Os impactos na saúde vieram da jornada na construção civil. "Sempre trabalhei nessa área, só na última firma foram 23 anos, e não estava aguentando. Mas as perícias médicas sempre me consideravam apto para voltar ao trabalho", diz ele.

A necessidade de cirurgia foi atestada por médicos em 2006, mas por sete anos ele viu a fila aumentar e a esperança de resolver o problema diminuir. Carlos diz que os próprios funcionários do hospital São Vicente, em Jundiaí, onde fazia as consultas, se solidarizaram com a situação e disseram que ele procurasse a OAB local para cuidar do caso.

Foi quando ele conseguiu, com o acompanhamento dos advogados e decisões na Justiça, fazer os primeiros procedimentos em 2013 no Hospital das Clínicas da Unicamp. As cirurgias da perna direita e para as hérnias correram bem, mas a perna esquerda exigiu mais quatro operações ao longo dos anos, todas garantidas por um juiz.

"Se não fosse a OAB, eu estava em cima de uma cama, paralítico", afirma Carlos, que agora está em casa, foi aposentado por invalidez e se recupera da última cirurgia.

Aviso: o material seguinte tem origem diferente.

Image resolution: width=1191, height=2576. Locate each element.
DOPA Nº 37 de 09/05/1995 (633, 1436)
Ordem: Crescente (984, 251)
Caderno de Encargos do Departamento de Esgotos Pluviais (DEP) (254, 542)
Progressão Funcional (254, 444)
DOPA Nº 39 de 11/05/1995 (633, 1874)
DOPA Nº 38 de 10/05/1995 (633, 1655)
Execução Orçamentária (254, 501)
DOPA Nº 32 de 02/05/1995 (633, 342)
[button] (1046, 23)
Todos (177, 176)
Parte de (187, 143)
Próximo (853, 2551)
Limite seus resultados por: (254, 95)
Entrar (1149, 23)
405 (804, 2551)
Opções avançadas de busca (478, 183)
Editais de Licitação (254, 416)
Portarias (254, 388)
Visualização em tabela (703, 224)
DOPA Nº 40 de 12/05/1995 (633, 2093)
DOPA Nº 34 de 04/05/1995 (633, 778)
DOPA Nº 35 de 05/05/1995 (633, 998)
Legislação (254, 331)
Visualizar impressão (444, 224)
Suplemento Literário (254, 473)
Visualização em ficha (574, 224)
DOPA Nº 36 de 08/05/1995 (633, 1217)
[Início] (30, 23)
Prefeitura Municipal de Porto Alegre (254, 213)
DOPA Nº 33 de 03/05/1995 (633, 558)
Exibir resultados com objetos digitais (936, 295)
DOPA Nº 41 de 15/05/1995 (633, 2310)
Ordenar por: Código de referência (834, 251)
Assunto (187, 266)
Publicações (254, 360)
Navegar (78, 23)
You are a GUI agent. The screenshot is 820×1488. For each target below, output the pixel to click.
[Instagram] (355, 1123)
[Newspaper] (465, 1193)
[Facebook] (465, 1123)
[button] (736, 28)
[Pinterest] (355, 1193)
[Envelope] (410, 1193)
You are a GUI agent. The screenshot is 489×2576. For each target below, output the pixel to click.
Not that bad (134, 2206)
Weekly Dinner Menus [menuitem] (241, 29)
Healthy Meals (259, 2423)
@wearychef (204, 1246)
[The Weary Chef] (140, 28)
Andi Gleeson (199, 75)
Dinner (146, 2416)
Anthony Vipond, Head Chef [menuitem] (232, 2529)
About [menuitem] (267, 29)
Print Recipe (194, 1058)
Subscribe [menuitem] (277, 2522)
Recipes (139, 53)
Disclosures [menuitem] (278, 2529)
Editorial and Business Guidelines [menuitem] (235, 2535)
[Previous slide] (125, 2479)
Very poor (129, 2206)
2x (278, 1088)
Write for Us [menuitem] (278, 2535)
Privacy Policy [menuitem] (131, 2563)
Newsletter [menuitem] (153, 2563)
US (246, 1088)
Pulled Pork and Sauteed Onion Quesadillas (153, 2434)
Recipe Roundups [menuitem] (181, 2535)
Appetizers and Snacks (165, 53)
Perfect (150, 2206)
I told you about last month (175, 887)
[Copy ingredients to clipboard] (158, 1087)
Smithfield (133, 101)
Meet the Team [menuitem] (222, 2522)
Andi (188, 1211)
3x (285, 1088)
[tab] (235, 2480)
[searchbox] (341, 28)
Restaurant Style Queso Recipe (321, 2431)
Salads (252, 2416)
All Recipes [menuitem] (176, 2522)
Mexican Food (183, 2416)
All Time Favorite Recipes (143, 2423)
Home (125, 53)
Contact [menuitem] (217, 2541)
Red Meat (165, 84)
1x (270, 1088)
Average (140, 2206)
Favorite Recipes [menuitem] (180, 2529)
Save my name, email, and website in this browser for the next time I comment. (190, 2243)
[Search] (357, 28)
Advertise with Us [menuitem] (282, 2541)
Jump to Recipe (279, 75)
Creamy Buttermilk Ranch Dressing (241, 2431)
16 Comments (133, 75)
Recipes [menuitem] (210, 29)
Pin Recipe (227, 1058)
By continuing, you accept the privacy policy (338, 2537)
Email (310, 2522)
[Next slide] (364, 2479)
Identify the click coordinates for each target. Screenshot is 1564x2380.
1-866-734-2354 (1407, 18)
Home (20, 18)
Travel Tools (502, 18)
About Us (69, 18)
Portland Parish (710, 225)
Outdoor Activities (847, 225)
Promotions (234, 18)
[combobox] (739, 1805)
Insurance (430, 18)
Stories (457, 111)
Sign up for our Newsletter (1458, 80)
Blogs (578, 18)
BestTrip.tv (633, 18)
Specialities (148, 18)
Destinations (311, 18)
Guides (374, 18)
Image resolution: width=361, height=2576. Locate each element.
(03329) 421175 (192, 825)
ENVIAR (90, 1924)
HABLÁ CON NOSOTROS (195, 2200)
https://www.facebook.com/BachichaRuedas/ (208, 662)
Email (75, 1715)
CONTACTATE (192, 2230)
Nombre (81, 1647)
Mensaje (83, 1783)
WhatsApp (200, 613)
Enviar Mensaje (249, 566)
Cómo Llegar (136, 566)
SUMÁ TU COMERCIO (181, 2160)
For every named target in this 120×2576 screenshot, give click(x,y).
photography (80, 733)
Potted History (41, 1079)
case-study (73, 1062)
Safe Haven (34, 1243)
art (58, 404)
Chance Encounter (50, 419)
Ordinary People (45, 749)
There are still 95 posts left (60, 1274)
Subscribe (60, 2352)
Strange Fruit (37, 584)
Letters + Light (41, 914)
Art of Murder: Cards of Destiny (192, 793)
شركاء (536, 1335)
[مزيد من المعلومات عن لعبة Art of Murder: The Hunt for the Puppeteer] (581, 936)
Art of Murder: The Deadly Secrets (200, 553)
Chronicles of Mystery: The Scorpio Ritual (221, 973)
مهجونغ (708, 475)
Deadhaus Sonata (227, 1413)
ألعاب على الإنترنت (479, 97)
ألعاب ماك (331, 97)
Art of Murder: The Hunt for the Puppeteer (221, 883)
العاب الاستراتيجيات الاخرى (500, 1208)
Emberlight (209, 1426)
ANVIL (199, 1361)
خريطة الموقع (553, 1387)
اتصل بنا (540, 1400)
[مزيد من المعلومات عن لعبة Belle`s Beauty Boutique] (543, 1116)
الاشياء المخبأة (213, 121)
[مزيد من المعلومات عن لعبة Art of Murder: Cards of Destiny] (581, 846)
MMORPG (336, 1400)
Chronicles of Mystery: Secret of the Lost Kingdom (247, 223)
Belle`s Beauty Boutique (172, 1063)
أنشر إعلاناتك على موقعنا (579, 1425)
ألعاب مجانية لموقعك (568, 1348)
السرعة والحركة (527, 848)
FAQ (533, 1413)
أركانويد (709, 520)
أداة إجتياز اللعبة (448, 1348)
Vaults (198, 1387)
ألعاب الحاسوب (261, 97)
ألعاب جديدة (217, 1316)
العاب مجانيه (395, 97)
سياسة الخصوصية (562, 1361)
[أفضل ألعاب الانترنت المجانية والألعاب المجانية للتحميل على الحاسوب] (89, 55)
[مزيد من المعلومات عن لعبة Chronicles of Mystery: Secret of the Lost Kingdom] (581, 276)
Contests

Criado em 1986, o convênio com a OAB de São Paulo era conduzido pela Procuradoria-Geral do Estado e anterior à própria Defensoria Pública paulista, criada em 2006. A iniciativa é uma das formas de garantir no estado uma determinação da Constituição Federal. Segundo o texto, quem não puder pagar por advogado deve ser assistido por um defensor público.

As formas de oferecer o acesso à Justiça variam entre estados. No Rio de Janeiro, por exemplo, o alcance da Defensoria Pública é mais amplo, e os núcleos universitários de prática jurídica também prestam apoio a pessoas com baixa renda.

Com menos de 20 anos desde a sua criação, a Defensoria paulista tem 900 cargos criados por lei e 789 defensores na ativa. O órgão inaugurou sua 44ª unidade na segunda (13), em Itapevi.

Para Rafael Pitanga, primeiro subdefensor público geral de São Paulo, o convênio é uma forma de atender os 30 milhões de pessoas no estado que não têm renda suficiente para conseguir pagar advogados. "Com essa assistência conseguimos cumprir um papel importante para o acesso à Justiça ou à defesa".

Pitanga diz, no entanto, que a Defensoria Pública também procura promover o acesso a direitos por meio de ações coletivas, seja por ações civis públicas ou por articulação com o Executivo e o Legislativo para a promoção de políticas públicas.

O convênio nomeou 40 mil advogados em 2022. Para atrair mais profissionais, a OAB de São Paulo conseguiu aprovar um aumento de 17% nos honorários, o maior em 11 anos, segundo associação. Profissionais interessados podem se inscrever no projeto até esta terça no site da Defensoria Pública de São Paulo.